GEM-BENCH provides a multi-faceted metric ontology for evaluating ad-injected responses, covering both **quantitative** and **qualitative** aspects of user satisfaction and engagement. The evaluation logic is located in `evaluation/`.

  * **Quantitative Metrics:**

      * **Response Flow & Coherence:** Measure the semantic smoothness and topic consistency of the response.
      * **Ad Flow & Coherence:** Specifically assess how well the ad sentence integrates with the surrounding text.
      * **Injection Rate & Click-Through Rate (CTR):** Capture the system's ability to deliver ads and user engagement.

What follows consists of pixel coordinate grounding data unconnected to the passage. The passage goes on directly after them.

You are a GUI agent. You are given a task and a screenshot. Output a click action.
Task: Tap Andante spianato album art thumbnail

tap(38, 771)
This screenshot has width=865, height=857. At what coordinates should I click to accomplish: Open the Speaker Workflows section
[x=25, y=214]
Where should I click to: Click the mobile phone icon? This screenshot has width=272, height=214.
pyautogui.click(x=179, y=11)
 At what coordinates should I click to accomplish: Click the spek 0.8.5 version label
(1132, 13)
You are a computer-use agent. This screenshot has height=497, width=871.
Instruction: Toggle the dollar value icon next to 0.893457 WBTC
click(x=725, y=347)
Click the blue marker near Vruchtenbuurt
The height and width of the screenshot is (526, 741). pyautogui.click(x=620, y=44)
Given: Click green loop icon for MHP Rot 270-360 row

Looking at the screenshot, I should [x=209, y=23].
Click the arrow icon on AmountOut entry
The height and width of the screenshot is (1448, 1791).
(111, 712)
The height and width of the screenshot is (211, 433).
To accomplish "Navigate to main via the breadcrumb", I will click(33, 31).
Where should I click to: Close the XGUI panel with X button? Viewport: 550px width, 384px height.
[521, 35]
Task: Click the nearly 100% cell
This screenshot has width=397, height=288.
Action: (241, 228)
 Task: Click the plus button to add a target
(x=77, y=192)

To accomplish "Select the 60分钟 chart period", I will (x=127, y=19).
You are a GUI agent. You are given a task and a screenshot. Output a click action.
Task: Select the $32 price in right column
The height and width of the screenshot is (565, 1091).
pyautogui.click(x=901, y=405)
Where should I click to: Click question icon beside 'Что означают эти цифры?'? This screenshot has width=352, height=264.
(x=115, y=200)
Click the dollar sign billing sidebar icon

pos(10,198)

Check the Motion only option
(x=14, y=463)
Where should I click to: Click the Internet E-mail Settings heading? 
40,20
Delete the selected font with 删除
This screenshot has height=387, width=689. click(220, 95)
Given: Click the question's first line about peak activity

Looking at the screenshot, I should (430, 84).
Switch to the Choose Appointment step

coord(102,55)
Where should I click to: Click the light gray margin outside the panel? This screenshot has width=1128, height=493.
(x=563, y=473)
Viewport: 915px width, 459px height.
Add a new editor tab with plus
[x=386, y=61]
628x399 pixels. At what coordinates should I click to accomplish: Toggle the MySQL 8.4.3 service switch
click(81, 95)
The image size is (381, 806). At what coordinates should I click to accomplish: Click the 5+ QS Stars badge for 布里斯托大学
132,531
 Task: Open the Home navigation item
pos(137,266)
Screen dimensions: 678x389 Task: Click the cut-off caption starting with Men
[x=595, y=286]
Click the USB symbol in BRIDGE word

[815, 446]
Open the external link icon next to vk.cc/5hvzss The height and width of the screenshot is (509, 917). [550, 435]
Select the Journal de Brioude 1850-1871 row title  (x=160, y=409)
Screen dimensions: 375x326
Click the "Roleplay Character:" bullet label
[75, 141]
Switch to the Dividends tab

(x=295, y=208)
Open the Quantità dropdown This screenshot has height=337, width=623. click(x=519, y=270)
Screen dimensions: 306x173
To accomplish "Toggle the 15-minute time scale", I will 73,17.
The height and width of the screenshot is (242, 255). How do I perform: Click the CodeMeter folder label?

  * **Qualitative Metrics:**

      * **User Satisfaction:** Evaluated on dimensions like **Accuracy**, **Naturalness** (interruptiveness, authenticity), **Personality** (helpfulness, salesmanship), and **Trust** (credibility, bias).
      * **User Engagement:** Measured by **Notice** (awareness, attitude) and **Click** (awareness of sponsored links, likelihood to click).

-----

## Supported Solutions

The benchmark provides implementations for several baseline solutions, allowing for flexible experimentation. You can find their configurations and exposed parameters within the `paper.py` file.

  * **Ad-Chat:** An existing solution that integrates ads into the system prompt of the LLM.

      * **Parameters:** `model_name` (default: `doubao-1-5-lite-32k`).

  * **Ad-LLM:** A multi-agent framework inspired by recent work, implemented with different configurations:

      * **GI-R:** **G**enerate and **I**nject with ad **R**etrieval based on the raw response. This is a retrieval-augmented generation (RAG) approach that skips the final rewriting step.
      * **GIR-R:** **G**enerate, **I**nject, and **R**ewrite with ad **R**etrieval based on the raw response.
      * **GIR-P:** **G**enerate, **I**nject, and **R**ewrite with ad **R**etrieval based on the user **P**rompt.
      * **Parameters:** All Ad-LLM solutions expose the `embedding_model` and `ad_retriever` as configurable parameters. The `response_rewriter` and `ad_injector` modules also have internal parameters that can be modified.

-----

## 📖 Citation

If you use GEM-BENCH in your research, please cite our paper:

```bibtex
@article{hu2025gembench,
  title={GEM-Bench: A Benchmark for Ad-Injected Response Generation within Generative Engine Marketing},
  author={Hu, Silan and Zhang, Shiqi and Shi, Yimin and Xiao, Xiaokui},
  journal={arXiv preprint arXiv:2509.14221},
  year={2025}
}
```

For more information, visit our website: [https://gem-bench.org](https://gem-bench.org)

-----

## 📄 License

This project is licensed under the Apache-2.0 License - see the [LICENSE](./LICENSE) file for details.